Review date: Nov. 3, 2009

When Dutch dubstep producer Dave Huismans, a.k.a. 2562, first burst on the scene in 2008 with his hotly hyped debut full-length Aerial, reaction was neatly divided. To some, his stripped down music was the distillation of dubstep’s latest leap forward, marrying dubstep’s visceral sub-bass punch with the meticulous craft of minimal techno. To others, 2562 was too cool by half: his spare production and steely textures draining the lifeblood out of the music.

With Unbalance, 2562’s sophomore album, Huismans reworks the formula, putting an off-kilter spin on the Bristol dubstep meets Basic Channel formula that animated Aerial. In place of the first album’s icy resolve, Unbalance has a loose-limbed swing. Its spry, hiccuping rhythms owe as much, if not more to two-step and garage as they do to minimal techno.

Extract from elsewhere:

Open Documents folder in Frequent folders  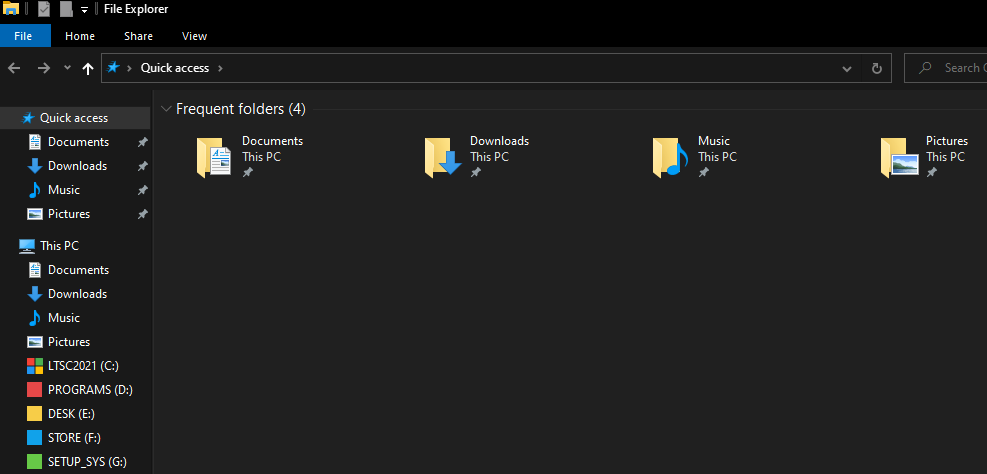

From the album’s get-go, it’s clear that Huisman is up to something new, while still retaining that cracklingly atmospheric 2562 sound. The static-filled textural soundscapes are much in evidence on the album’s brief introduction, but from there things morph into “Flashback,” a sprightly thumping track that is oceans away from Aerial’s sparse, somnambulant dub. The album’s strongest moments come when it’s at its most stutteringly frenetic. “Dinosaur,” with its dialed-down garage beat and woozily intricate synthesizer melody, is simply hypnotic. And when it slips through a haze of Huisman’s trademark static into the punishingly fractured, and weirdly funky title track, it’s ... well, lovely.

The single that heralded 2562’s shift to a more colorful palette, the aptly named “Love In Outer Space,” is as seductive, giddy, and beautiful as ever. It’s a testament to the album’s overall strength that it comes near the tail end of the record. It’s about as perfect a mixture of dubstep and techno as anything out there.